26. I crave the feeling of sunkissed skin all year.
27. I have accepted the fact I will never be skinny, and I'm ok with that. I can run 5 miles, eat healthy, enjoy life, and occasionally score cute companions.
28. I have a to do list for this year. 1 and 2 coincide ... finish the book and visit Savannah, really...the rest are just details.
29. Who is the tool that calls me from a restricted number.
30. Whoopi was right on many of life's lesson.

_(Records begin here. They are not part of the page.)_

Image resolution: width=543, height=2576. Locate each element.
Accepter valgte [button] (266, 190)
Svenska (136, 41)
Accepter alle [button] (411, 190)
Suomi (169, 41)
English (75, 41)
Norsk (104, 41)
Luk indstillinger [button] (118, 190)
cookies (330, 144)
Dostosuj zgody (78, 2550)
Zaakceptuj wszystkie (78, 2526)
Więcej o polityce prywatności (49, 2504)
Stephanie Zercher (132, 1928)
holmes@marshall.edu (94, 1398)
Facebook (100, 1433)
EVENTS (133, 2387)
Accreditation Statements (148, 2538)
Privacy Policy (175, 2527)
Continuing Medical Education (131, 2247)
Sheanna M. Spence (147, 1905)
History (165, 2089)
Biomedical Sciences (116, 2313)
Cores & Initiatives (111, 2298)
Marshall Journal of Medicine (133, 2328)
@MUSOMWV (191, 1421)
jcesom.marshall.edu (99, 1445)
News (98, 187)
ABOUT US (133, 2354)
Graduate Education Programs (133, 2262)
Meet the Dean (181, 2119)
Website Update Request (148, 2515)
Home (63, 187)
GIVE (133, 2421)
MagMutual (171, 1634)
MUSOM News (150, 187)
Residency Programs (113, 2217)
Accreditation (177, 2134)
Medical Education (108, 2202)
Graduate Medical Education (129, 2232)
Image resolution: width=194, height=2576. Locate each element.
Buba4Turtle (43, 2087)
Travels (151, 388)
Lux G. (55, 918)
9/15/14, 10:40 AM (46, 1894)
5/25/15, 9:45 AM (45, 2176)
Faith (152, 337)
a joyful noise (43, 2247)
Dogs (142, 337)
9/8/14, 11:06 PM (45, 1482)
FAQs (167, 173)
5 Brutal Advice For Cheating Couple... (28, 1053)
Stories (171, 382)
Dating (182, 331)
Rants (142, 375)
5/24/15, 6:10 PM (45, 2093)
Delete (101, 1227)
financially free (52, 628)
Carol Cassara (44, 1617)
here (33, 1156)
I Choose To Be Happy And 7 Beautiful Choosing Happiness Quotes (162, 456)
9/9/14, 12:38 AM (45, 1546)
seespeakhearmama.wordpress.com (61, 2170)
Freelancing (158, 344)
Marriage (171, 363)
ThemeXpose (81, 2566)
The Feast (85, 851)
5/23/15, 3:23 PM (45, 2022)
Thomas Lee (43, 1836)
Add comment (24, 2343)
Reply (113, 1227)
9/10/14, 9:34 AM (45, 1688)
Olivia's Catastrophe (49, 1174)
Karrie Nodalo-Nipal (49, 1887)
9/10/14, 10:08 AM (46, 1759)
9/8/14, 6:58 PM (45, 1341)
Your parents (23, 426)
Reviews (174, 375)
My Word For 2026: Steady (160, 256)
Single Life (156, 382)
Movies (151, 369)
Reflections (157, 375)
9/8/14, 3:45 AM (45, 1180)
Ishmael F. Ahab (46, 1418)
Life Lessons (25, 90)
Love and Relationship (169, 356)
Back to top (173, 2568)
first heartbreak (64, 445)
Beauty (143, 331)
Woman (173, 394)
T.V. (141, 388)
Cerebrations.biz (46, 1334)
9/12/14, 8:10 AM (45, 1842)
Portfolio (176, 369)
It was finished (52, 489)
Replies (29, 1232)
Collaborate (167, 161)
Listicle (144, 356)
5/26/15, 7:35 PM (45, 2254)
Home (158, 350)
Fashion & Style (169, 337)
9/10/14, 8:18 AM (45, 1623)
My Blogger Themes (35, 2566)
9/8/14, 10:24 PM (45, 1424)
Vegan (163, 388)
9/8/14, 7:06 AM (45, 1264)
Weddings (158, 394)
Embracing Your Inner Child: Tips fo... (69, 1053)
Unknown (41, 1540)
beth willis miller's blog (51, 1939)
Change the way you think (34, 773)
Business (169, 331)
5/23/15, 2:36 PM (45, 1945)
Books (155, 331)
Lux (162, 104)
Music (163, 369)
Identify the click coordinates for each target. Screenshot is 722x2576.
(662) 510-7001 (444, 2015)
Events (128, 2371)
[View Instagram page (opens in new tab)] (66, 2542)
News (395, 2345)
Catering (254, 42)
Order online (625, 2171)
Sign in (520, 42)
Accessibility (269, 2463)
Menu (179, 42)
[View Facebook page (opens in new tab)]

Saturday, February 12, 2011

nasal dripage

Sinus = a pitfall in society.

Currently, my sinus have felt the need to drain in a largely obnoxious manner. If I could have tripped myself running this morning to end the brutality I probably would have. But instead, I decided to suffer in silence. Well, maybe not silence considering in had lost all ability to breath out of my nose and the Victoria Falls of snot had decided to drip down my face. Endearing, I know.
As I watched all the Nike clothing and tennis shoe clad people pass me, I quickly wondered why I was the only person stopping to blow my nose every 5 minutes, and everyone else was running blissfully with the face of a runners high.
Quite frankly, it was pissing me off.
Apparently my nose hates me, not that I have much control over that, but I do not prefer running with a wad of tissues or chance drip-page seeping into my chest cavity because I keep sniffling. MMMMMMMM.
I suffered through 4 miles, I suffered in pain. By the end my cheeks even heart.
And now, all I have to say....I better beast this 10K in March.
And there better not be drippage, or else I'm taking DayQuil and Sudafed at the same time and running the 6 miles on sheer adrenaline.